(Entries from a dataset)
= = = =

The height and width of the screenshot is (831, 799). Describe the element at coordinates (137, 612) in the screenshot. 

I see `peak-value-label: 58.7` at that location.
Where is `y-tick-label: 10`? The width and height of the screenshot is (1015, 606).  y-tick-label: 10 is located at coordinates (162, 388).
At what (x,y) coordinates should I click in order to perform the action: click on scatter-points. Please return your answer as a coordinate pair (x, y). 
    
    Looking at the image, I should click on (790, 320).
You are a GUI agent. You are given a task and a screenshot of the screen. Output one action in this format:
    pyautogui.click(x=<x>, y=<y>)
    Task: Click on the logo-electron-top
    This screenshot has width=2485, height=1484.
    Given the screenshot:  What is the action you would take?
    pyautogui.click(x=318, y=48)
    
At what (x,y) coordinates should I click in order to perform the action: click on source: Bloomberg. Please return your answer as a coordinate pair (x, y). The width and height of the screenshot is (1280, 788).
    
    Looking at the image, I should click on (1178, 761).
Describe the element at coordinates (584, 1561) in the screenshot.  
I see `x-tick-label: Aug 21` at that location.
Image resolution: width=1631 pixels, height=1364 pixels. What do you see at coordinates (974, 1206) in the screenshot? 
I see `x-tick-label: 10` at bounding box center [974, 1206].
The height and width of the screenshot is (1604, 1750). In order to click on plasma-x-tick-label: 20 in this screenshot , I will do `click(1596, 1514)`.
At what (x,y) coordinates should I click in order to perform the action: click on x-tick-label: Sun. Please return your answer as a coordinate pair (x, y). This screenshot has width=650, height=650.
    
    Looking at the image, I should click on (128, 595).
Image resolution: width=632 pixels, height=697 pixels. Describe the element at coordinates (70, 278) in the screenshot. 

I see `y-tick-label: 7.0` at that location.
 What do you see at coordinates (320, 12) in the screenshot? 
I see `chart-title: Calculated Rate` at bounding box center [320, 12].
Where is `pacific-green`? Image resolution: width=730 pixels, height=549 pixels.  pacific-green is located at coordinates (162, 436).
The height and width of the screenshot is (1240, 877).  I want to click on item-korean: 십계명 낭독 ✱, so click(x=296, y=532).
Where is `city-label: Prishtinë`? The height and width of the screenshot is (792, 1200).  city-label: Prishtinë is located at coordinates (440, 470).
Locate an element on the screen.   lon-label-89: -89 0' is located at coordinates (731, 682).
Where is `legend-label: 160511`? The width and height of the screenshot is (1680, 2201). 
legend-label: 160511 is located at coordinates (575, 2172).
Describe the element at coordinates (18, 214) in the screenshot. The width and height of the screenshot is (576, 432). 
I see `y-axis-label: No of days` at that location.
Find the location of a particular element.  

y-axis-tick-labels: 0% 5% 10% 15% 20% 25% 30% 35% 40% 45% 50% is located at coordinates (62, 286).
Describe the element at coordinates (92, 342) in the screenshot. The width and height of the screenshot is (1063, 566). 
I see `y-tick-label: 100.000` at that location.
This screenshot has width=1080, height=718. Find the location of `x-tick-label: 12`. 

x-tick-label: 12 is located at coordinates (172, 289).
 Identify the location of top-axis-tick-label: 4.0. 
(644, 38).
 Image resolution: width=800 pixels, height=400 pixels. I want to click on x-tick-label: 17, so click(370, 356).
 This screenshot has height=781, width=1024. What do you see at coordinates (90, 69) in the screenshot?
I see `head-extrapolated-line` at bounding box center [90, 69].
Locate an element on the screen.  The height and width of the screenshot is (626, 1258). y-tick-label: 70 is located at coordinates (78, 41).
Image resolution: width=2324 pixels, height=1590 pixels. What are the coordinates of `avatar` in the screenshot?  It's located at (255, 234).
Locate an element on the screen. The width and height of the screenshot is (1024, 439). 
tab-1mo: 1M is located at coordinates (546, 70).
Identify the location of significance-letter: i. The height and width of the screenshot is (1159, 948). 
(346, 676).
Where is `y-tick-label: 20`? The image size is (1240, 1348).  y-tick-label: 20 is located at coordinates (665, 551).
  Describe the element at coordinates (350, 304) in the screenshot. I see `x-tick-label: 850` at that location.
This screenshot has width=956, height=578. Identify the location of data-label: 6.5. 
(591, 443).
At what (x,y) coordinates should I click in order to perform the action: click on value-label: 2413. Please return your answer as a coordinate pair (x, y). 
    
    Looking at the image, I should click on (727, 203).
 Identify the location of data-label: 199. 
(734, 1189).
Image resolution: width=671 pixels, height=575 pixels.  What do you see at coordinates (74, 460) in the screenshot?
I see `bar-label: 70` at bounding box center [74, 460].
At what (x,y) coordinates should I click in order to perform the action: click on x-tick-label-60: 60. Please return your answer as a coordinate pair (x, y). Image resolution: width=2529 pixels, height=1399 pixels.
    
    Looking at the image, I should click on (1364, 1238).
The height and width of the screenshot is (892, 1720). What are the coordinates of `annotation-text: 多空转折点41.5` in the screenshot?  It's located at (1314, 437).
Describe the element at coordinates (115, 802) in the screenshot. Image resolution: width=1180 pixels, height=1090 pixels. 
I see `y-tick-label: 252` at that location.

= = = =

_Task requirements_.
Extract every line of the entries above that contains the word "Identify", matching case exactly.

_Written answer_.
 Identify the location of top-axis-tick-label: 4.0. 
Identify the location of significance-letter: i. The height and width of the screenshot is (1159, 948). 
This screenshot has width=956, height=578. Identify the location of data-label: 6.5. 
 Identify the location of data-label: 199. 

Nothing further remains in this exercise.